◆ DIRECTIONS FOR THIS TASK ◆
Say how many lines below contain the word "section". The number is the entire reply.

◆ MATERIAL PROVIDED ◆

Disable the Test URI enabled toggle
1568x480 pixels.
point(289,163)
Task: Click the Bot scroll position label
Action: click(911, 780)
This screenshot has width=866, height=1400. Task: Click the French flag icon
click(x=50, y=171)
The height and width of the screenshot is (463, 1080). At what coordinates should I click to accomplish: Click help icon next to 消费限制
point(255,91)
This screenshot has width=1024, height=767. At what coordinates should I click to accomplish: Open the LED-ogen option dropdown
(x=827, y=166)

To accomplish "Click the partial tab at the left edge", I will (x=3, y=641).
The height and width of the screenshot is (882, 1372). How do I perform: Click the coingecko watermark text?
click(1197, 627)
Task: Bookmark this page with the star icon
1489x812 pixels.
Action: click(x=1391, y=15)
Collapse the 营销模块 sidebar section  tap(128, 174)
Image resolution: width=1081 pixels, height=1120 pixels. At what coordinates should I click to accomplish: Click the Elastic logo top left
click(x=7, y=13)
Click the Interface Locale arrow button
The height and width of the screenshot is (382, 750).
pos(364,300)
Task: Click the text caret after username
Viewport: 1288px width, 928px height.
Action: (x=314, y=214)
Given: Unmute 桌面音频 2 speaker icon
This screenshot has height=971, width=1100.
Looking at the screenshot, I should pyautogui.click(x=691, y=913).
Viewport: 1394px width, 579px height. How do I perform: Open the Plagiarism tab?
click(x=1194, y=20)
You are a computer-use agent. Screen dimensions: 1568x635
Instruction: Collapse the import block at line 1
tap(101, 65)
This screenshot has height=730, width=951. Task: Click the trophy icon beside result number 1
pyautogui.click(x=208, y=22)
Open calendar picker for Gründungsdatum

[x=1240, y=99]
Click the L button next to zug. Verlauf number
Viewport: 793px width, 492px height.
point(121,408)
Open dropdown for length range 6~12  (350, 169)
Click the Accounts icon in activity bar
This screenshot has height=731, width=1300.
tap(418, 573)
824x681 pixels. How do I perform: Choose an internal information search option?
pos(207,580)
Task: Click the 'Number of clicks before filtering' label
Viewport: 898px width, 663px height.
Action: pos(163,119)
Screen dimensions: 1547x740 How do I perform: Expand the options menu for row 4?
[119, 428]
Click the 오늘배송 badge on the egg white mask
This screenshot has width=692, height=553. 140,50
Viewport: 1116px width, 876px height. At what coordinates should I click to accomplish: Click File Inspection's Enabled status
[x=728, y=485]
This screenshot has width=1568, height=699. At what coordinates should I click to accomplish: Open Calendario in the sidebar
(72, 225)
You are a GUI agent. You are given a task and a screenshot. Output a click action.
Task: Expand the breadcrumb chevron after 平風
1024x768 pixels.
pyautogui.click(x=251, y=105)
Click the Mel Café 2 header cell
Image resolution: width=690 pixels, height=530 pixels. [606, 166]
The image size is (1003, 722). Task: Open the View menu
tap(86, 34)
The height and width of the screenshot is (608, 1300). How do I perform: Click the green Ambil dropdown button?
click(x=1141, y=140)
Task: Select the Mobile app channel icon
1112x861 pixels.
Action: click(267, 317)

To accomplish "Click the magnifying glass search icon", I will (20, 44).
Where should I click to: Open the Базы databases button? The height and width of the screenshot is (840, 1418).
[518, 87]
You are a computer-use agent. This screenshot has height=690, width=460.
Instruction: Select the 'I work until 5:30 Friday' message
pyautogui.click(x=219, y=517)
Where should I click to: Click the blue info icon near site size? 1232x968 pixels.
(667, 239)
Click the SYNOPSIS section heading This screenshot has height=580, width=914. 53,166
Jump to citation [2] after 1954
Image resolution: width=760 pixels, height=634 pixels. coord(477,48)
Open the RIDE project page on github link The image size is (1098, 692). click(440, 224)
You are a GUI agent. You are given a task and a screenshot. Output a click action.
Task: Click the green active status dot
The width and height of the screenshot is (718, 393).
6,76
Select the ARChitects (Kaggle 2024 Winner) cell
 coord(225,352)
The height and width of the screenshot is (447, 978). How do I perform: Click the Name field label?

◆ SOLVED PROBLEM ◆
2